CPU | *Clock | * Cores | GPU | * 3DMark | RAM | |
---|---|---|---|---|---|---|
Ars System 2013 | i5-4570 | 3.2Ghz | 4 4 | R9 280X | 8221 | 8GB |
Resident Evil 3 | i7-3770 | 3.4Ghz | 4 4 | RX 480 | 11353 | 8GB |
Doom Eternal | i7-6700K | 4Ghz | 4 4 | RX 480 | 11353 | 8GB |
Ori and the will of the Wisps | i5-6600K | 3.5Ghz | 4 4 | RX 570 | 13194 | 8GB |
Stranded death | i7-3770 | 3.4Ghz | 4 4 | RX 590 | 14037 | 8GB |
Control | i5-7600K | 3.8Ghz | 4 4 | RX 580 | 11564 | 16 GB |
COD: Warzone | i7-9700K | 3.6Ghz | 8 | R9 390/580 | 10420 | 16 GB |
F1 2020 | i5-9600K | 3.7Ghz | 6 6 | RX 590 | 14037 | 16 GB |
Horizon Zero Dawn | i7-4770K | 3.5Ghz | 4 4 | RX 580 | 10570 | 16 GB |
While our seven-year-old system is still minimally acceptable for PC gaming, it is well below the “recommended” standard that most developers are setting for modern titles. Four of the eight games we saw now suggest 16GB of RAM as a recommended specification, for example, instead of the 8GB that was sufficient in 2013. And the i5 processor in our previous version has quite a bit of power compared to the i7 processors that are recommended these days (although that difference might not be very noticeable for games that aren’t limited by the CPU).
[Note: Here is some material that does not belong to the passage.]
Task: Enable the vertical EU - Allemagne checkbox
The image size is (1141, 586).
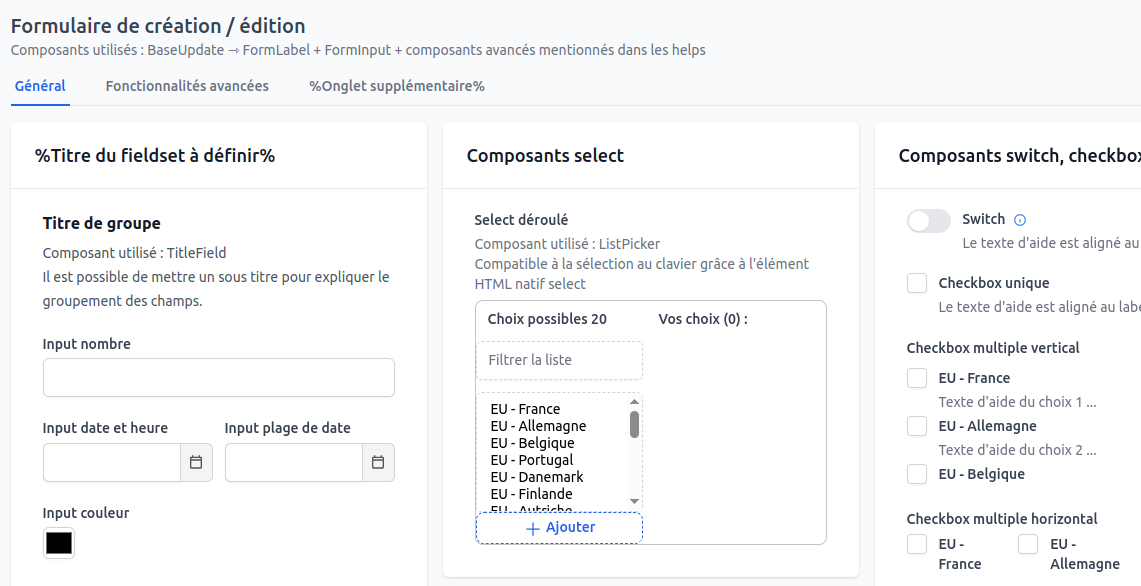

That 8221 3DMark score for our R9 280X doesn’t look as good these days either. Today’s high-end games recommend GPUs that generally score 10,000 to 14,000 at that benchmark. Trying to get mid-range performance from our seven-year-old GPU in today’s titles will be a struggle, to say the least.
What it means for Xbox
Just as a seven-year-old “average” PC can still beat the bar for “minimal” modern PC gaming, an Xbox One should still serve as a minimal console gaming solution for now. And while Xbox One versions of the new titles won’t be able to take advantage of advancements like X-Series Speed Architecture, developers should be able to target older hardware for now.
The question, then, becomes what the future holds. Our 2013 gaming platform will surely not meet the developer’s minimum spec targets sometime in the coming years. Similarly, support for old Xbox One hardware will start to seem like a pretty silly idea to console game developers sometime soon, no matter how much Microsoft fosters cross-generation compatibility.
Spencer acknowledged this to some extent in his recent interview with GI.biz:
Yes, every developer will find a line and say that this is the hardware that I am going to support, but the diversity of PC hardware options has not slowed down the highest fidelity PC games on the market. Higher fidelity PC games rival anything anyone has seen in video games. So this idea that developers don’t know how to build games, game engines, or ecosystems that run on a set of hardware … there is a test point on the PC that shows that is not the case.
Of course, once our 2013 PC becomes more or less “outdated” for gaming, the owner can simply add more RAM or a new GPU for a relatively cheap service upgrade that could take years. In the case of the Xbox One, players will have to start again with a new relatively high X-Series. The Xbox One X could serve as a cheaper temp solution, perhaps, but Microsoft’s recent discontinuation of that half-generation hardware suggests it doesn’t want customers to consider that upgrade option for long.
All told, the console update cycle has always worked this way, with old hardware gradually phased out in favor of a new de facto standard for a few years. However, with the extreme intergenerational focus on the current Xbox family, analogies with the multi-level PC gaming space are becoming increasingly explicit.